To stream translations as Server-Sent Events, you may query the /translator/stream endpoint instead.

curl -N 'https://winstxnhdw-nllb-api.hf.space/api/v4/translator/stream?text=Hello&source=eng_Latn&target=spa_Latn'

You can also determine the source language by querying the following API.

curl 'https://winstxnhdw-nllb-api.hf.space/api/v4/language?text=Hello'

Python

Install the nllb Rust client library.

pip install "nllb @ git+https://git@github.com/winstxnhdw/nllb-api.git#subdirectory=client"

Then, you can use the AsyncTranslatorClient to interact with the API.

from nllb import AsyncTranslatorClient

async def main():
    text = "Hello, world!"
    client = AsyncTranslatorClient("http://localhost:7860")
    language_prediction = await client.detect_language(text)
    response = await client.translate(text, source=language_prediction.language, target="spa_Latn")

asyncio.run(main())

Ideally, you would want to chunk your texts in batches under 512 tokens.

client = AsyncTranslatorClient("http://localhost:7860")
language_prediction = await client.detect_language(' '.join(words[:10]))

while (await client.count_tokens(' '.join(words))) > 512:
    words.pop()

response = await client.translate(' '.join(words), source=language_prediction.language, target="spa_Latn")

Self-Hosting

You can self-host the API and access the Swagger UI at localhost:7860/api/schema/swagger with the following minimal configuration

docker run --init --rm \
  -e SERVER_PORT=7860 \
  -p 7860:7860 \
  ghcr.io/winstxnhdw/nllb-api:main

Cross-Origin Resource Sharing

You can configure CORS by passing the following environment variables.

docker run --init --rm \
  -e SERVER_PORT=7860 \
  -e ACCESS_CONTROL_ALLOW_ORIGIN=localhost,example.com \
  -e ACCESS_CONTROL_ALLOW_CREDENTIALS=true \
  -e ACCESS_CONTROL_ALLOW_HEADERS=X-Custom-Header,Upgrade-Insecure-Requests \
  -e ACCESS_CONTROL_EXPOSE_HEADERS=Content-Encoding,Kuma-Revision \
  -e ACCESS_CONTROL_MAX_AGE=3600 \
  -e ACCESS_CONTROL_ALLOW_METHOD_GET=true \
  -e ACCESS_CONTROL_ALLOW_METHOD_POST=true \
  -e ACCESS_CONTROL_ALLOW_METHOD_OPTIONS=true \
  -e ACCESS_CONTROL_ALLOW_METHOD_PUT=true \
  -e ACCESS_CONTROL_ALLOW_METHOD_DELETE=true \
  -e ACCESS_CONTROL_ALLOW_METHOD_PATCH=true \
  -e ACCESS_CONTROL_ALLOW_METHOD_HEAD=true \
  -e ACCESS_CONTROL_ALLOW_METHOD_TRACE=true \
  -p 7860:7860 \
  ghcr.io/winstxnhdw/nllb-api:main

Optimisation

You can pass the following environment variables to optimise the API for your own uses.
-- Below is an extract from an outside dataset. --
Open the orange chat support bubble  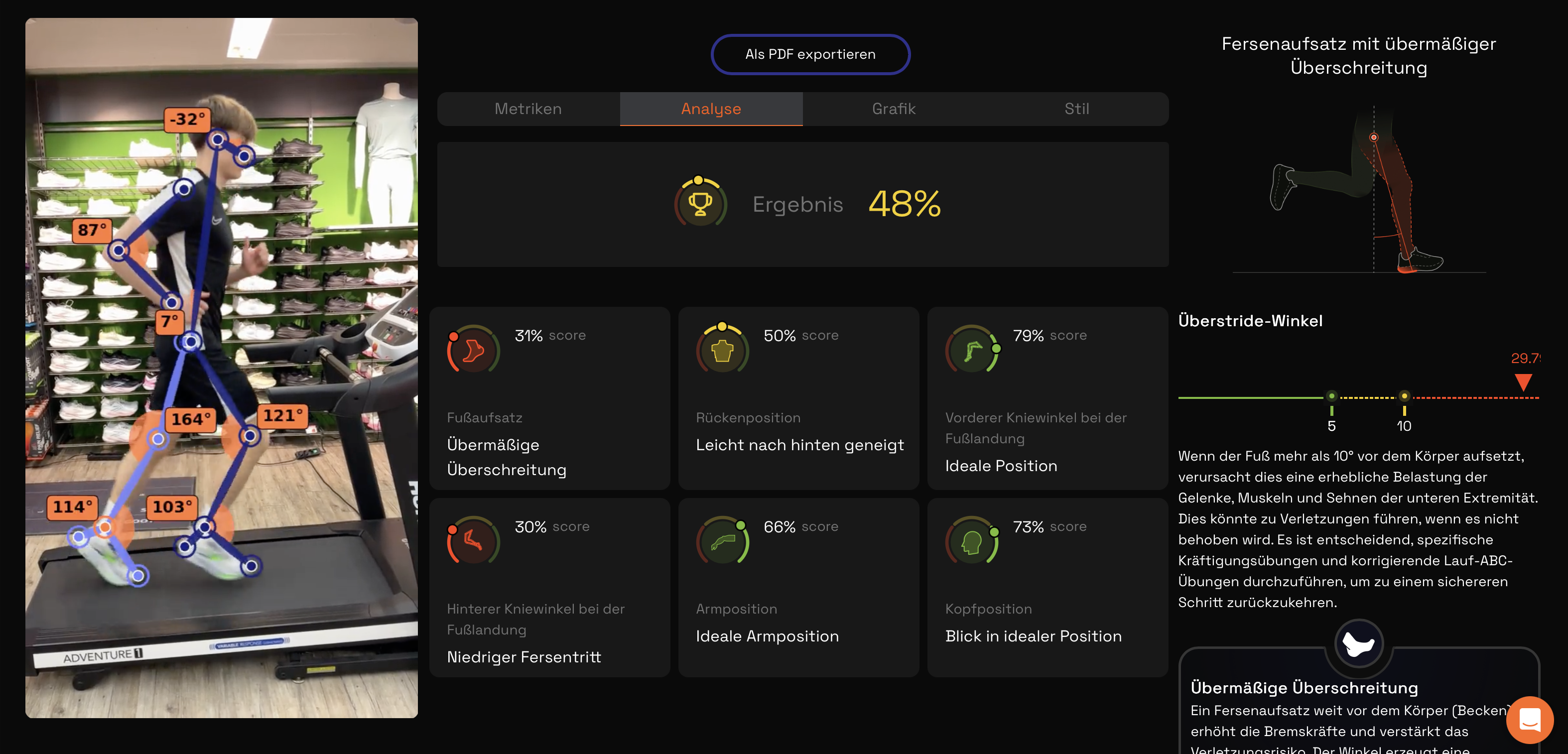pos(1529,720)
The value of OMP_NUM_THREADS increases the number of threads used to translate a given batch of inputs, while TRANSLATOR_THREADS increases the number of threads used to handle translate requests in parallel. It is recommended to not modify WORKER_COUNT as spawning multiple workers can lead to increased memory usage and poorer performance.

Important


OMP_NUM_THREADS ×\times TRANSLATOR_THREADS should not exceed the physical number of cores on your machine.

docker run --init --rm \
  -e SERVER_PORT=7860 \
  -e OMP_NUM_THREADS=6 \
  -e TRANSLATOR_THREADS=2 \
  -e WORKER_COUNT=1 \
  -p 7860:7860 \
  ghcr.io/winstxnhdw/nllb-api:main

CUDA Support

You can accelerate your inference with CUDA by building with the USE_CUDA build argument.

docker build --build-arg USE_CUDA=1 -f Dockerfile.build -t nllb-api .

After building the image, you can run the image with the following.

Note


OMP_NUM_THREADS has no effect when CUDA is enabled.

docker run --init --rm --gpus all \
  -e SERVER_PORT=7860 \
  -e WORKER_COUNT=1 \
  -p 7860:7860 \
  nllb-api

Telemetry

You can enable OpenTelemetry support by passing the OTEL_EXPORTER_OTLP_ENDPOINT environment variable. This enables exporting of traces, metrics and logs to the specified OTLP endpoint.

docker run --init --rm \
  -e SERVER_PORT=7860 \
  -e OTEL_RESOURCE_ATTRIBUTES=service.namespace=huggingface,deployment.environment=production \
  -e OTEL_EXPORTER_OTLP_ENDPOINT=https://otlp-gateway-prod-ap-southeast-1.grafana.net/otlp \
  -e OTEL_EXPORTER_OTLP_HEADERS="Authorization: Basic $OTEL_AUTH_TOKEN" \
  -e OTEL_METRIC_EXPORT_INTERVAL=10000 \
  -p 7860:7860 \
  ghcr.io/winstxnhdw/nllb-api:main

Development

First, install the required dependencies for your editor with the following.

uv sync

Now, you can access the Swagger UI at localhost:7860/api/schema/swagger after spinning the server up locally with the following.

uv run docker-cpu
uv run docker-cpu